# Текст записи:
┏━━

О старшем брате Тайлере
Mar. 25th, 2012 03:29 am”Говорю вам, что так на небесах более радости будет об одном грешнике кающемся, нежели о девяноста девяти праведниках, не имеющих нужды в покаянии.”
Фраза просто волшебная. Толкованием, мне кажется, её можно только испортить. Суть-то, конечно, в том, что фарисеи, кивающие на этих ваших мерзких налоговиков, сами имеют функцию праведности того же порядка малости. Перед лицом бесконечного Бога, в начале пути к необъятному совершенству большой разницы между фарисеем и мытарем, вообще говоря, нет. Да вообще никакой нет. Гораздо важнее производная от праведности по времени, скорость и направление изменения этой самой праведности. Поэтому осознающие, что им есть, куда стремиться, грешники, гораздо ценнее застывших в своей законной чистоте фарисеев.

┗━━

# Ваши задания:
• A. Ответьте по записи на три вопроса:
(i) Какие дата и время указаны у записи?
(ii) Что, по мнению автора, можно сделать с фразой толкованием?
(iii) Что, по словам автора, гораздо важнее самой праведности?
• B. Оформите нумерованным списком строки ниже: от строки с "Find the location" до строки с "This screenshot has" включительно, пустые строки пропустите.

# Исходные данные:
┏━━

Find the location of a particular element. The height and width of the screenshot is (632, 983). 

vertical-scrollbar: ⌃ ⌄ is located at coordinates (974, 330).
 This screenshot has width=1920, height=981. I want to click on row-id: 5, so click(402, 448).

┗━━
┏━━

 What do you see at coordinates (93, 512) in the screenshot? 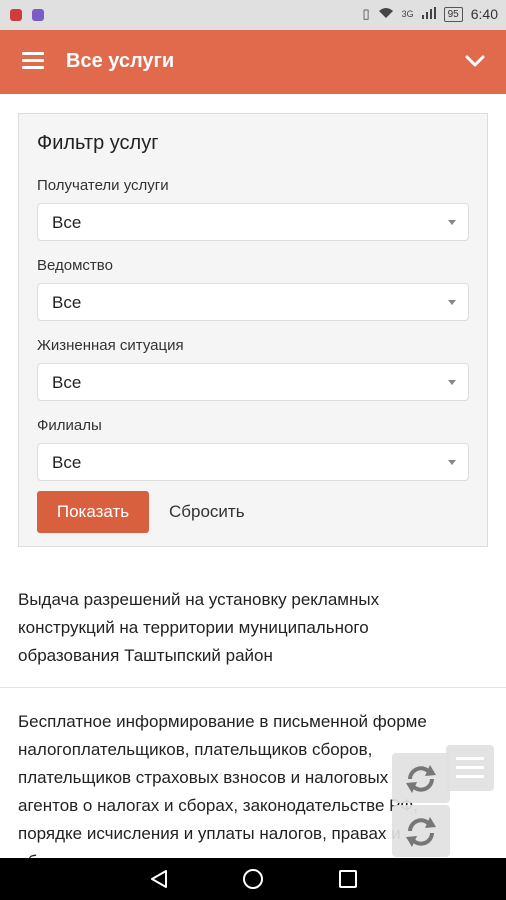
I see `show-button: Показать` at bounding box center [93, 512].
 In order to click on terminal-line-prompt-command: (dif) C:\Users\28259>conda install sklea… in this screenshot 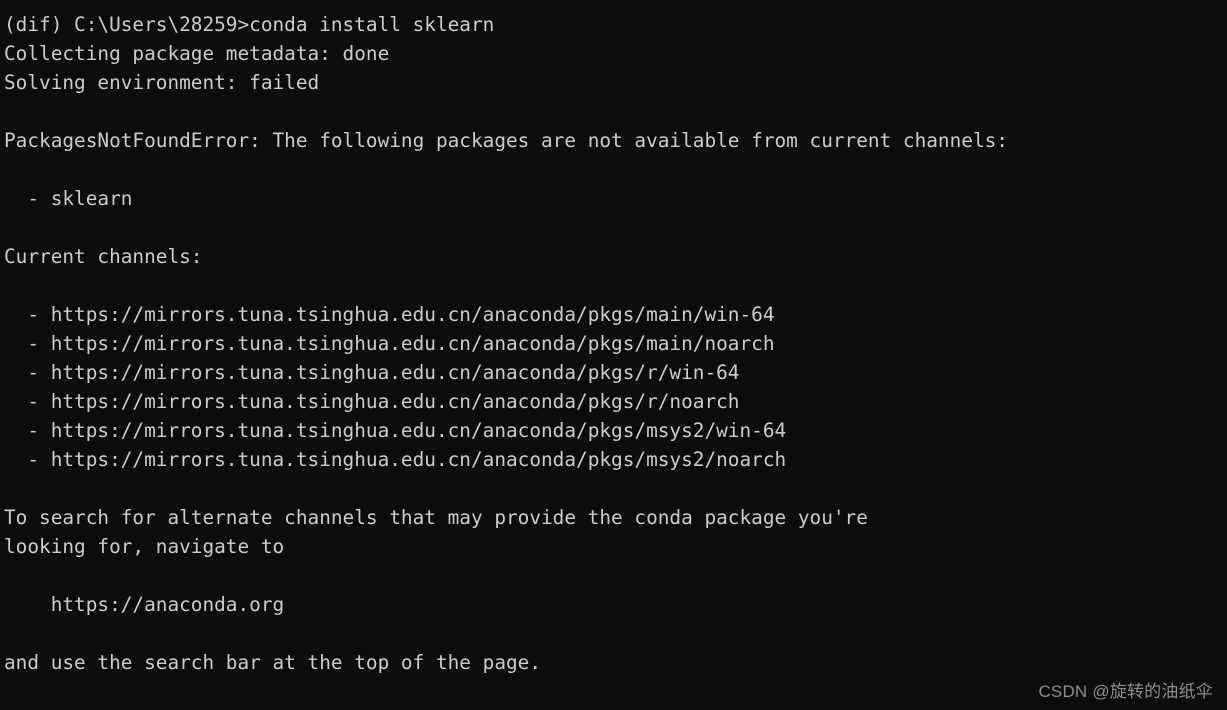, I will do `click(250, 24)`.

┗━━

# Ответы к заданиям:
• A.
(i) Mar. 25th, 2012 03:29 am.
(ii) Толкованием её можно только испортить.
(iii) Производная от праведности по времени, то есть скорость и направление изменения этой праведности.

• B.
1. Find the location of a particular element. The height and width of the screenshot is (632, 983). 
2. vertical-scrollbar: ⌃ ⌄ is located at coordinates (974, 330).
3.  This screenshot has width=1920, height=981. I want to click on row-id: 5, so click(402, 448).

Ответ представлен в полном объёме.